# Decorative boulder placement



## LongTallTexan (May 19, 2009)

This weekend I purchased three large boulders to place in a flower bed in my front yard. I have a couple of guys that can help me move them. But, these things are pretty large, and I would like to get them right the first time. 
If anyone has any experience placing large decorative rocks, I would love to hear any tips or tricks.


----------



## sotexhookset (Jun 4, 2011)

Skid steer with a grappling hook would be the easiest way to go. Find a small contractor that has one and pay them the $200 or so for there twenty minutes of time and windshield. Well worth spending the money for this.

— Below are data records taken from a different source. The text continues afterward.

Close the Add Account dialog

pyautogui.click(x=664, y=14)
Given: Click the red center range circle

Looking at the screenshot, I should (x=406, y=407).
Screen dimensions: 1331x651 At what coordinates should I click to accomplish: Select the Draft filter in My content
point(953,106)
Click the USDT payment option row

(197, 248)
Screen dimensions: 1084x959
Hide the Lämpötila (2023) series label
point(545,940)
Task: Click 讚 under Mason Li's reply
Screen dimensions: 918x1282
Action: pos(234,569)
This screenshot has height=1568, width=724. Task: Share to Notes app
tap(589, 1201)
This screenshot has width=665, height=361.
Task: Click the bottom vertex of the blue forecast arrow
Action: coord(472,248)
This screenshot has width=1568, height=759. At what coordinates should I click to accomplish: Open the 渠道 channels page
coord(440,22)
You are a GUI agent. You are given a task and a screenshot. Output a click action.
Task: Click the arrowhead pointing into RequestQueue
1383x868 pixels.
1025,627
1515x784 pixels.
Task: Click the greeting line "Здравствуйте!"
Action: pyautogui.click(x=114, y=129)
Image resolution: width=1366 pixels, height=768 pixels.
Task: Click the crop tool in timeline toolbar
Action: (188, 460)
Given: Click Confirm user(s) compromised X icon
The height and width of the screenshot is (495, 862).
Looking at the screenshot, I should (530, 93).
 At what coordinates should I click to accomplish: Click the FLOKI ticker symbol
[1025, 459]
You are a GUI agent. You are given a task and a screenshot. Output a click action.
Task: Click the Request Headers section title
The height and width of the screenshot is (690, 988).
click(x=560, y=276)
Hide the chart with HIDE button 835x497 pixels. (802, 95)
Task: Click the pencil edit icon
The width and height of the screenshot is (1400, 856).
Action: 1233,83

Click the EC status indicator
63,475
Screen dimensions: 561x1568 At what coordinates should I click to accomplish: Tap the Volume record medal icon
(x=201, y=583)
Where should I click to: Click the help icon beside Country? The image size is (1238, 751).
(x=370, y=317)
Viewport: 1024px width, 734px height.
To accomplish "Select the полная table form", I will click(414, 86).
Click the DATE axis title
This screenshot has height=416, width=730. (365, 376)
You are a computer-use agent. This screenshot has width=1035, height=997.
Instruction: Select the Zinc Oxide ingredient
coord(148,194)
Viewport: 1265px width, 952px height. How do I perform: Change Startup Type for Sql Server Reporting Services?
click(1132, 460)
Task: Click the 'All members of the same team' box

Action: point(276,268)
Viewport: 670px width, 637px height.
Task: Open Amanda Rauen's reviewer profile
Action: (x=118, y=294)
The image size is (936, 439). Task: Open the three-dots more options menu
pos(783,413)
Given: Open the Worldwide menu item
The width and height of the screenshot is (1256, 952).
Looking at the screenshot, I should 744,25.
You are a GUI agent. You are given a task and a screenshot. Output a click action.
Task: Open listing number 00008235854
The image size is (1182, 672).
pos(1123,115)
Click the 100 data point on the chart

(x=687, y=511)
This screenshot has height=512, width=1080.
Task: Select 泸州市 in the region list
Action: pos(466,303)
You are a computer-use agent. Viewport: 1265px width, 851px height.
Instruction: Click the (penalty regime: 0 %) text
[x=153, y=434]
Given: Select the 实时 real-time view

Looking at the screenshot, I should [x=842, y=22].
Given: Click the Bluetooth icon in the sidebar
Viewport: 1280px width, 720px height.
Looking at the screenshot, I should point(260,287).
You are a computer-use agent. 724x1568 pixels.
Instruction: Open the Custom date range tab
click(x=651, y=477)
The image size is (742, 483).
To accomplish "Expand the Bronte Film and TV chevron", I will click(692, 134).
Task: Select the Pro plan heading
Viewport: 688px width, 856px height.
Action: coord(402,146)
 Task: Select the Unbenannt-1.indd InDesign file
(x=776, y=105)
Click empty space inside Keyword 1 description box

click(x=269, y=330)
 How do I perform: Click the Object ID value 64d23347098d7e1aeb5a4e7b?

In fact you may want to call this guy. I follow his threads and he seems to be on top if things. I'm assuming y'all are both around the Houston area.
http://www.2coolfishing.com/ttmbforum/showthread.php?t=1303497&page=3


----------



## LongTallTexan (May 19, 2009)

I'll keep the Skid Steer in mind Sotexhookset. Thanks.


----------



## LongTallTexan (May 19, 2009)

Well, they came and delivered them. I was told they wouldn't be able to place them, as they are way too busy. Money talks, I was able to bribe their lift operator. I would have preffered to have done it myself. But we've got them to the general spot. We can get them where we want them on our own from here.

Thanks Pcwjr4 for the offering to help with your Kubota!


----------



## LongTallTexan (May 19, 2009)

I ended up wanting them a little closer together. My BIL was helping me out. We figured we could just roll them into place. We managed to get the largest one turned over once. Then couldn't get it to make the 2nd turn. I ended up getting the jack out of my wives' car, and was able to get it underneath. We got lucky.


----------



## peckerwood (Jun 9, 2012)

By gosh that's flat-out beautiful LTT!!!!


----------



## Law Dog (Jul 27, 2010)

Looks great!


----------